Instructions to follow:
Going down the data below, set down exactly the line with "Task: Click the chevron" and each line after it through the line with "You are a computer-use agent. The width"; no other lines.

Excerpted data:

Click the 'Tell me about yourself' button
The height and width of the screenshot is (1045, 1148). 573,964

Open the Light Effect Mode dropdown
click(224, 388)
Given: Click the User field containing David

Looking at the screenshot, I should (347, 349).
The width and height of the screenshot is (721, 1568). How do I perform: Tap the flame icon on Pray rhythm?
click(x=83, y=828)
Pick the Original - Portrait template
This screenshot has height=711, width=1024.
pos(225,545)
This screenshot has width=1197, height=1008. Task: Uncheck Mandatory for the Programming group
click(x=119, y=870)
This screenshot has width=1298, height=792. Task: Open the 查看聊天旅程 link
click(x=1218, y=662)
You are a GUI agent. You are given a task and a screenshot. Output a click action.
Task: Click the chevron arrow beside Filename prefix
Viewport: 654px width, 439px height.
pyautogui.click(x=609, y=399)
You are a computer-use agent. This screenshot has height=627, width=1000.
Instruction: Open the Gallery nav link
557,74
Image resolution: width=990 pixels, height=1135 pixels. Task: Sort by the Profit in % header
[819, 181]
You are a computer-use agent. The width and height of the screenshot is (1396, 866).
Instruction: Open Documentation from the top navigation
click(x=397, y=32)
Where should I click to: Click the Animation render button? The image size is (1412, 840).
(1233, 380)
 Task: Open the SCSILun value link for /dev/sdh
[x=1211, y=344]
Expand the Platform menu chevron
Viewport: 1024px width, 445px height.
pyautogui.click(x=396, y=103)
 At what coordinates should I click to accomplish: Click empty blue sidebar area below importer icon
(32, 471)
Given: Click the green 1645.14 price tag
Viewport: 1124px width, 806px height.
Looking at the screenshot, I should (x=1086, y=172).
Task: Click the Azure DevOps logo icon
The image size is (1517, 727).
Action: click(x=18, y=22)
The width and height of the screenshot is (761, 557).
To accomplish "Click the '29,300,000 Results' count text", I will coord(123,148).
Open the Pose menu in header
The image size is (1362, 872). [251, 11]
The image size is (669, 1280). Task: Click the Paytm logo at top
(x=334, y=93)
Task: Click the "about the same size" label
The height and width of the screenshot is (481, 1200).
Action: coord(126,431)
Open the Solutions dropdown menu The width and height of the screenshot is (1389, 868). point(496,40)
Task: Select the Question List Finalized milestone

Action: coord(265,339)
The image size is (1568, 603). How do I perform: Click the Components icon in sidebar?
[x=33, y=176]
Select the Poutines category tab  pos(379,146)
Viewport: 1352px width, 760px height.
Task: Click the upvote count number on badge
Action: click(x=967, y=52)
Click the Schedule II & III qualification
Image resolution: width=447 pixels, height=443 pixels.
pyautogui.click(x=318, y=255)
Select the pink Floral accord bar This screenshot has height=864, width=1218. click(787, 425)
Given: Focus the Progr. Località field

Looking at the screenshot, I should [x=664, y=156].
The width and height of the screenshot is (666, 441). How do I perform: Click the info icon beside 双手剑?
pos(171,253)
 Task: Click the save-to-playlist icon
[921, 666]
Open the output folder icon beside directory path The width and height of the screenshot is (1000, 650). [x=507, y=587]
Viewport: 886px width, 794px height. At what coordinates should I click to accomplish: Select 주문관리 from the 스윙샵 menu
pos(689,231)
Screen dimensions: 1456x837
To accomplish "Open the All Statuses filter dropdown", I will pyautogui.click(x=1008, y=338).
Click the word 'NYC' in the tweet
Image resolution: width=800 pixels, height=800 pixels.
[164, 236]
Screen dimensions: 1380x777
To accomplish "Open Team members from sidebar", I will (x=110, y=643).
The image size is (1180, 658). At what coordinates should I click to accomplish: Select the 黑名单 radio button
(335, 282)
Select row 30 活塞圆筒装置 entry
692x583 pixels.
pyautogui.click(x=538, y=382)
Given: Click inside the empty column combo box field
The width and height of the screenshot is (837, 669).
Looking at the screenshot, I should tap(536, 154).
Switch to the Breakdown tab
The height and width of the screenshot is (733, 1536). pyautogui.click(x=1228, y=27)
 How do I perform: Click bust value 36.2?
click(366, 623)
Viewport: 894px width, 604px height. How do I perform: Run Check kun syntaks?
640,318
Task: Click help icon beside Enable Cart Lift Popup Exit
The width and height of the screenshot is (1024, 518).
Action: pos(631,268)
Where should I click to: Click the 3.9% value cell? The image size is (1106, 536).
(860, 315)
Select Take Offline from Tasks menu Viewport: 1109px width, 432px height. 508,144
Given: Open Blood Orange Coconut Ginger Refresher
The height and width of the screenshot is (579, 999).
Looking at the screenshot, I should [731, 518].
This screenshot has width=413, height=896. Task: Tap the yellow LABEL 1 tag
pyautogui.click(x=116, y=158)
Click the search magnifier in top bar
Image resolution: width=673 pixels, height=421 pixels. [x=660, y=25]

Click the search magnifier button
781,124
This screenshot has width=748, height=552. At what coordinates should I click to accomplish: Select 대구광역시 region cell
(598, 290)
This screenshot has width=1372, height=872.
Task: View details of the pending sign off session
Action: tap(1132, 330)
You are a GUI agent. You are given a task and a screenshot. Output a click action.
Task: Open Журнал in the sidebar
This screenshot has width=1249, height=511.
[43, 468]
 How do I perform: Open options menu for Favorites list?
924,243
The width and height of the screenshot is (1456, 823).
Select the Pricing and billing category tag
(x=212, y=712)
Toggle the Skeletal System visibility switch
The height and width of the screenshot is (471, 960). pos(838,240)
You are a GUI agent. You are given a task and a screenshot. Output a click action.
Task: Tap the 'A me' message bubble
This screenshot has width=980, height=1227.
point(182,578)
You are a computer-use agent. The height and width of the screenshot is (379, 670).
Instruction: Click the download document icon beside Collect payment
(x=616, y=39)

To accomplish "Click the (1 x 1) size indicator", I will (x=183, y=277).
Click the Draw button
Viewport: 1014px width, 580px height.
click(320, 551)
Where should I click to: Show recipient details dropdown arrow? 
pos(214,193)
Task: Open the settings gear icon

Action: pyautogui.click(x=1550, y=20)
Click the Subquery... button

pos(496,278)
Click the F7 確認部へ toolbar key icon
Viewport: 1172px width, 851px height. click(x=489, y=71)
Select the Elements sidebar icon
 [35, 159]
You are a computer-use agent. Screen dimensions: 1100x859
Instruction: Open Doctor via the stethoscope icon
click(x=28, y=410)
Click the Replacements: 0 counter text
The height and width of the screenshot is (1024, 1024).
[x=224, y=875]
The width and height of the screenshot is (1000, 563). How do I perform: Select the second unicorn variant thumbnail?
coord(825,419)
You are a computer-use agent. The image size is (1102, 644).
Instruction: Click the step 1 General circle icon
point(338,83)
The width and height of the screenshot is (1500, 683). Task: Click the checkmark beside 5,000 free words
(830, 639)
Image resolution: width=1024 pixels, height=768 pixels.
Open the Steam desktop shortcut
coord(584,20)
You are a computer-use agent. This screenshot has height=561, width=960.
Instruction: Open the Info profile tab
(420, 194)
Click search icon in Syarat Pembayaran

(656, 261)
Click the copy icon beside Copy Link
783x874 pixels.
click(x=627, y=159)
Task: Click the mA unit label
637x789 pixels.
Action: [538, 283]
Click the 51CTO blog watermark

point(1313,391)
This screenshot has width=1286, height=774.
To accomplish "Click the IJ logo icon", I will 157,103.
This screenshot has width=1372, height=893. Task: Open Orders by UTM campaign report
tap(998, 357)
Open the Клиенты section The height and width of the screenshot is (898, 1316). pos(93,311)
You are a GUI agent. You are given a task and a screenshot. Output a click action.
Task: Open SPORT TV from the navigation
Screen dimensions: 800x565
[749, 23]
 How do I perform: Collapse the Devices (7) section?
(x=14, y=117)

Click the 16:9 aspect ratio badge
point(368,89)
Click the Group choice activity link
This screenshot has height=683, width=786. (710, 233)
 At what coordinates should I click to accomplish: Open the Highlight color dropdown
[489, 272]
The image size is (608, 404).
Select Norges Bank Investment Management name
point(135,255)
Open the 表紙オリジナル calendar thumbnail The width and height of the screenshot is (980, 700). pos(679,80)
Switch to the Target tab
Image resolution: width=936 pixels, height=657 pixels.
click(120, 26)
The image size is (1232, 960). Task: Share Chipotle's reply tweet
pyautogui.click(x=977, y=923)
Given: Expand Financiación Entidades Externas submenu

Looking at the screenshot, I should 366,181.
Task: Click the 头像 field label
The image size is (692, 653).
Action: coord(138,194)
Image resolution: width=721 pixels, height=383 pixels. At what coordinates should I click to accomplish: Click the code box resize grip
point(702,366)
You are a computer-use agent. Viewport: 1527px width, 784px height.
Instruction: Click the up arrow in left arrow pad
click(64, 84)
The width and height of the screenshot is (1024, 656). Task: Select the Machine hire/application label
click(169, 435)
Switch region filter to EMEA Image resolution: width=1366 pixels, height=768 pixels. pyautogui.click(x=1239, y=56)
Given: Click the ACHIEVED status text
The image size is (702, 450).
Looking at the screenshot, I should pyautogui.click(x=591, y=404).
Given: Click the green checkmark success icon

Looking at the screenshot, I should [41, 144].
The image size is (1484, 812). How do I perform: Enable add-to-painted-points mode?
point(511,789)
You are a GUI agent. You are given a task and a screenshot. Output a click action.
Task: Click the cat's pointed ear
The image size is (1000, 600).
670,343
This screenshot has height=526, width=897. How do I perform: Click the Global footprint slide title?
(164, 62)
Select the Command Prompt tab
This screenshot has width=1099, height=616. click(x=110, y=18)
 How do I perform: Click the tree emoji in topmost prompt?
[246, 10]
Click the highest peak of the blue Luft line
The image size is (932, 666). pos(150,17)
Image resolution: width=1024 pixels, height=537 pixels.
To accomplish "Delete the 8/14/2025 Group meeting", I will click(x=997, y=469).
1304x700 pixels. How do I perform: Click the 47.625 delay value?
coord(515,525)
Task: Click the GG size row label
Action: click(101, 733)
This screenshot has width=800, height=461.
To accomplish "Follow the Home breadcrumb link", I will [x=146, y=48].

Result:
Task: Click the chevron arrow beside Filename prefix
Viewport: 654px width, 439px height.
pyautogui.click(x=609, y=399)
You are a computer-use agent. This screenshot has height=627, width=1000.
Instruction: Open the Gallery nav link
557,74
Image resolution: width=990 pixels, height=1135 pixels. Task: Sort by the Profit in % header
[819, 181]
You are a computer-use agent. The width and height of the screenshot is (1396, 866).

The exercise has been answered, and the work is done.